▶ Given passage
Sunday the 8th of July 1973 was a typically British summer’s day being cold, wet and cloudy. As a keen photographer, Heidi joined a coach of German sightseers at 9am, taking photos of Big Ben, Piccadilly Circus, Buckingham Palace, and in the afternoon, the girls went shopping in Oxford Street and Soho.

Heidi was impossible to lose among the throng of commuters and shoppers, as stylishly dressed in red flared slacks, a red cotton top, a red handbag, black shoes, and a blue and white ¾ length houndstooth checked jacket with a bare midriff, even if he snuck away to take some snaps, you couldn’t miss her.

At 4:50pm, having seen the sights, Heidi & Doris entered Charing Cross station on The Strand, and on Platform 2, they boarded the 4:57pm train to Hayes, using their return tickets to West Wickham. But as Doris wanted to smoke and Heidi passionately disliked the smell, Doris recalled “that is why we split on the train. I went to the smoker’s compartment in the middle and Heidi went into a non-smoker”.

As an old-fashioned Class 201-207 Thumpers train with eight to ten BR Mark 1 coaches painted in a rich maroon livery, the smoking coaches comprised of seven to eight private compartments with six seats and a sliding door, accessed by a corridor up the right-hand-side, or its own door to the platform.

Whereas the non-smoking carriages had no corridor, the only way to access each private compartment was via the platform door, meaning that if Heidi got into trouble, none of the 40 people onboard in her one-quarter-full coach could get into her compartment until the train had stopped at the station, making it a hot-spot for muggings and assaults, which tourists like Heidi wouldn’t have been aware of.

At 4:57pm, the train departed Charing Cross, with Heidi sitting in the left-hand window-seat facing front, and as far as we know, no-one else was in her compartment, as it headed to London Bridge.

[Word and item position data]
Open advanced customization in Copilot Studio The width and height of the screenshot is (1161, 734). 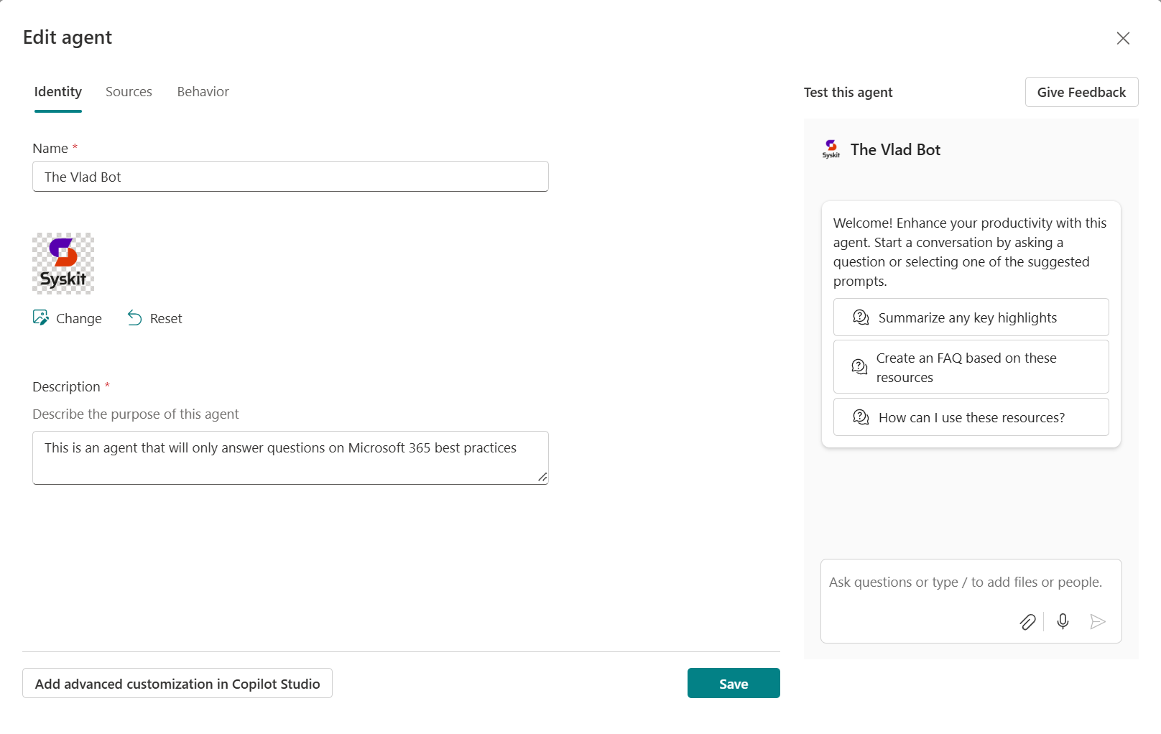[x=177, y=683]
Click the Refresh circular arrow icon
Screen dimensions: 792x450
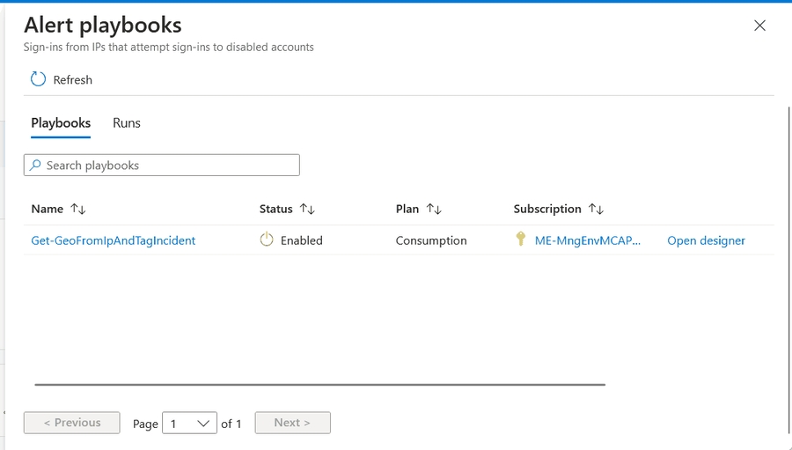click(x=38, y=79)
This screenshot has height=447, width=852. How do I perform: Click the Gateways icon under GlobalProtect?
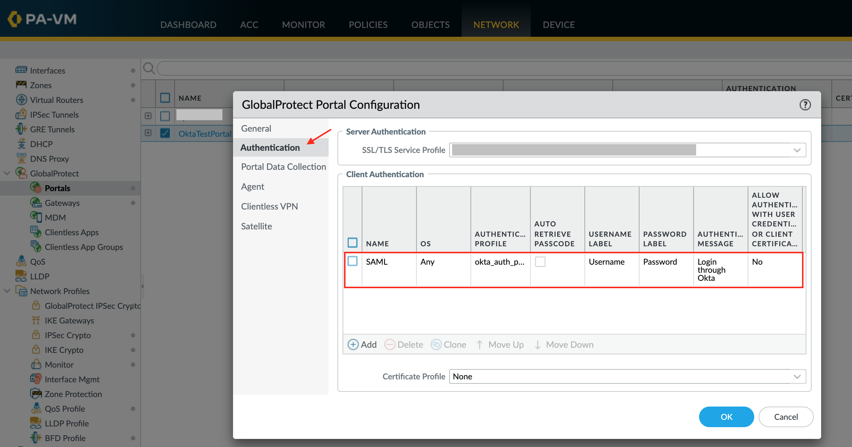coord(36,203)
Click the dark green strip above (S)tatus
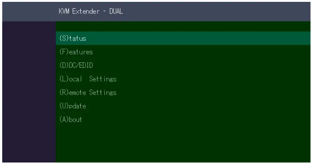The width and height of the screenshot is (312, 164). (x=182, y=26)
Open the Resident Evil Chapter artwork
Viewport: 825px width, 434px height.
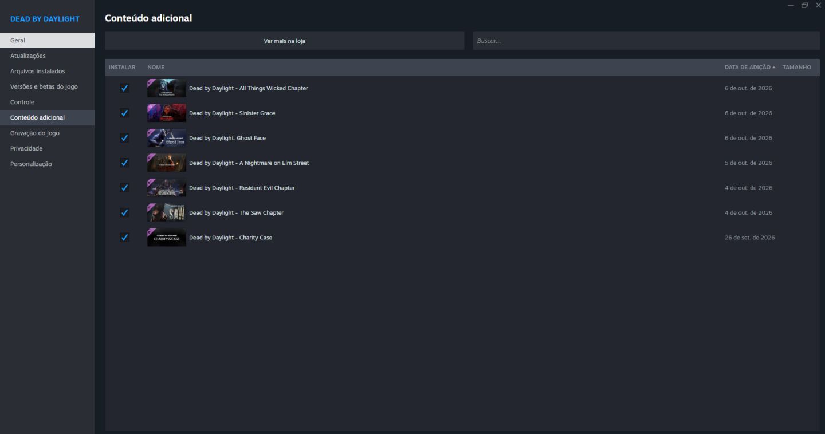tap(167, 188)
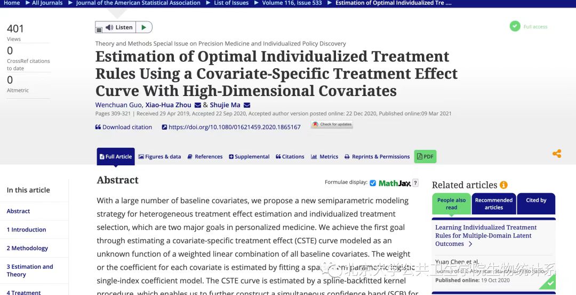This screenshot has width=576, height=295.
Task: Click the MathJax help question mark icon
Action: coord(415,183)
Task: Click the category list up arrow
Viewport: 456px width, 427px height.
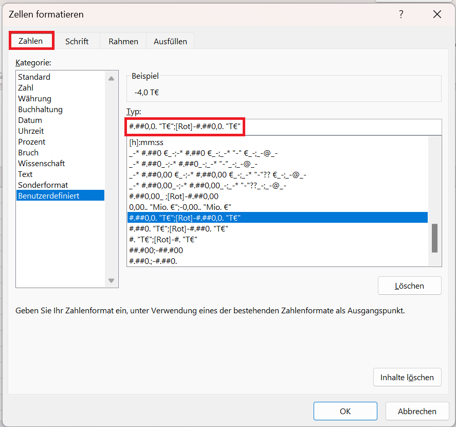Action: [x=111, y=79]
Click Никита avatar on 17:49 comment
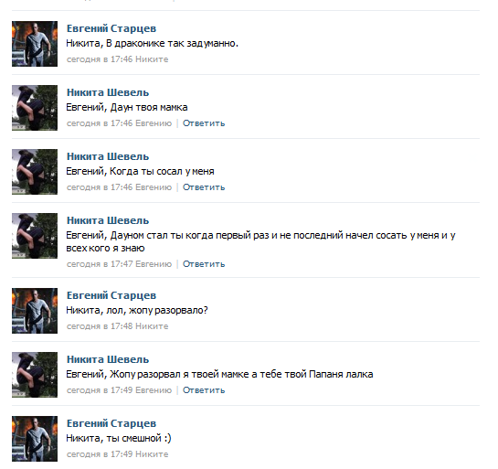The width and height of the screenshot is (498, 469). tap(35, 375)
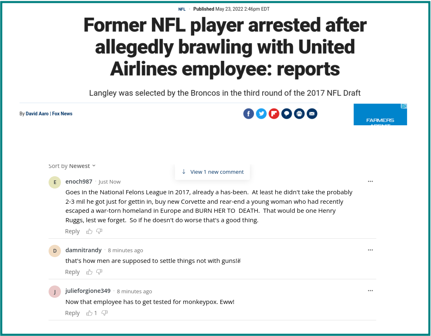Email the article with envelope icon

(312, 113)
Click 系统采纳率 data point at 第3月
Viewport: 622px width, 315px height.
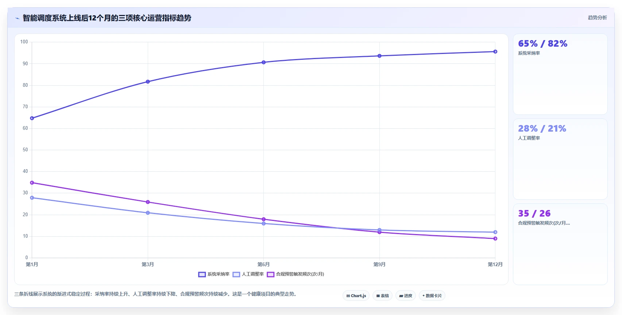pos(148,82)
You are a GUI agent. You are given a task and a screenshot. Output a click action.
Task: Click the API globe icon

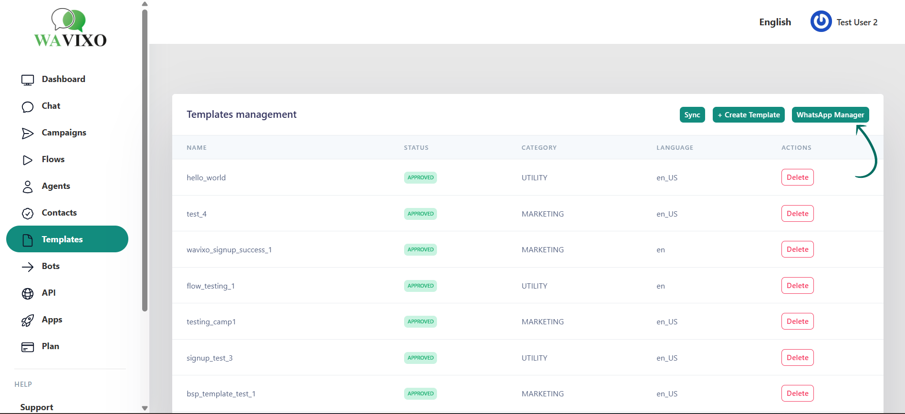point(28,293)
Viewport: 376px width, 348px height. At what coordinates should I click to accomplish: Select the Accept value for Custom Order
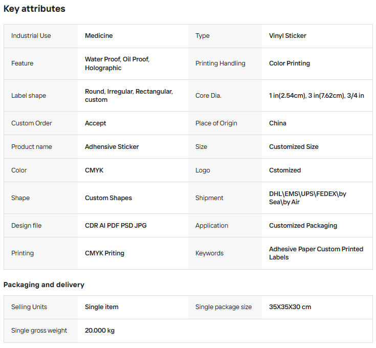point(96,123)
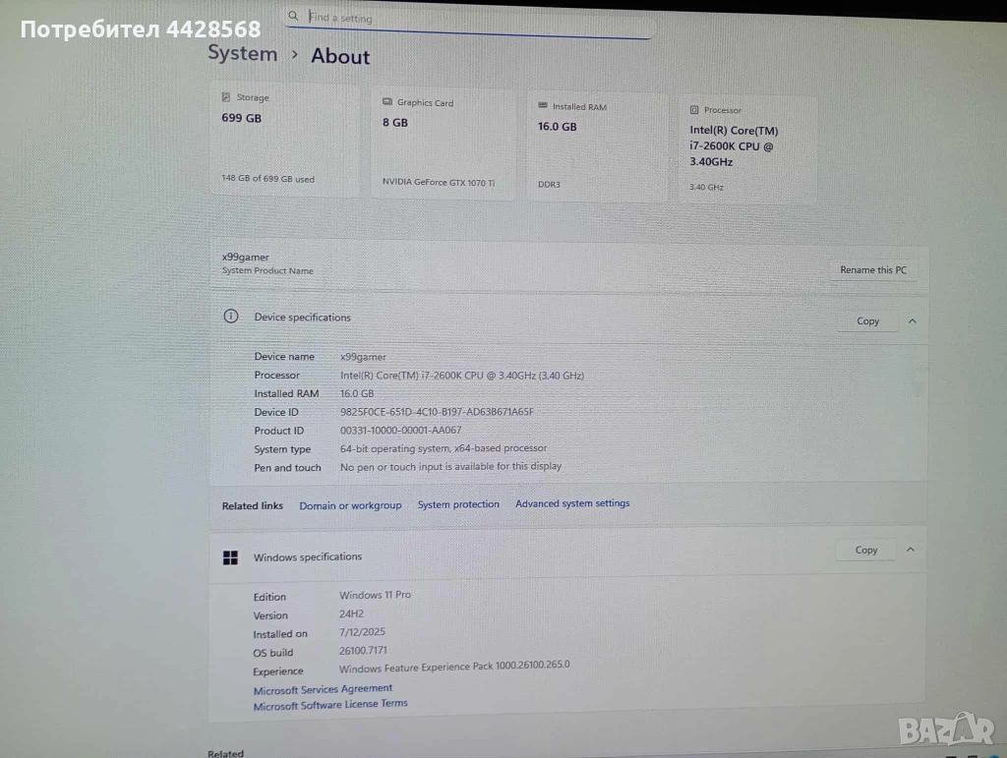
Task: Open the 699 GB Storage card
Action: [284, 140]
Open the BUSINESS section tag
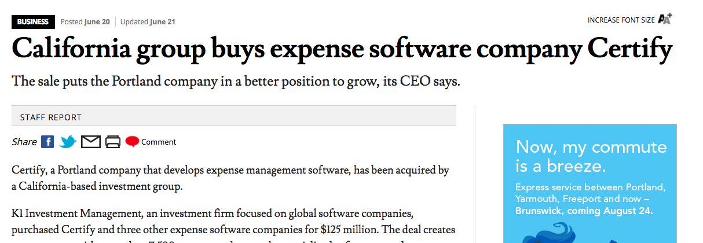 coord(33,22)
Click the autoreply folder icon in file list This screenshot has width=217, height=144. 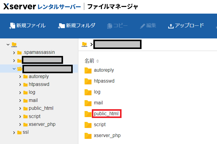click(x=88, y=70)
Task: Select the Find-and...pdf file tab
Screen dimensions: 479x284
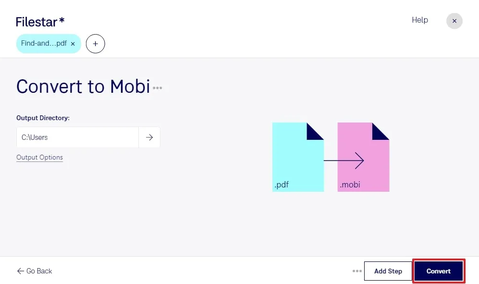Action: coord(44,43)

▶ Aim
Repeat the passage on Heidi's train journey word for word from "As an old-fashioned" to "to London Bridge.". The items have no connection to the passage on Heidi's train journey.

▶ Output
As an old-fashioned Class 201-207 Thumpers train with eight to ten BR Mark 1 coaches painted in a rich maroon livery, the smoking coaches comprised of seven to eight private compartments with six seats and a sliding door, accessed by a corridor up the right-hand-side, or its own door to the platform.

Whereas the non-smoking carriages had no corridor, the only way to access each private compartment was via the platform door, meaning that if Heidi got into trouble, none of the 40 people onboard in her one-quarter-full coach could get into her compartment until the train had stopped at the station, making it a hot-spot for muggings and assaults, which tourists like Heidi wouldn’t have been aware of.

At 4:57pm, the train departed Charing Cross, with Heidi sitting in the left-hand window-seat facing front, and as far as we know, no-one else was in her compartment, as it headed to London Bridge.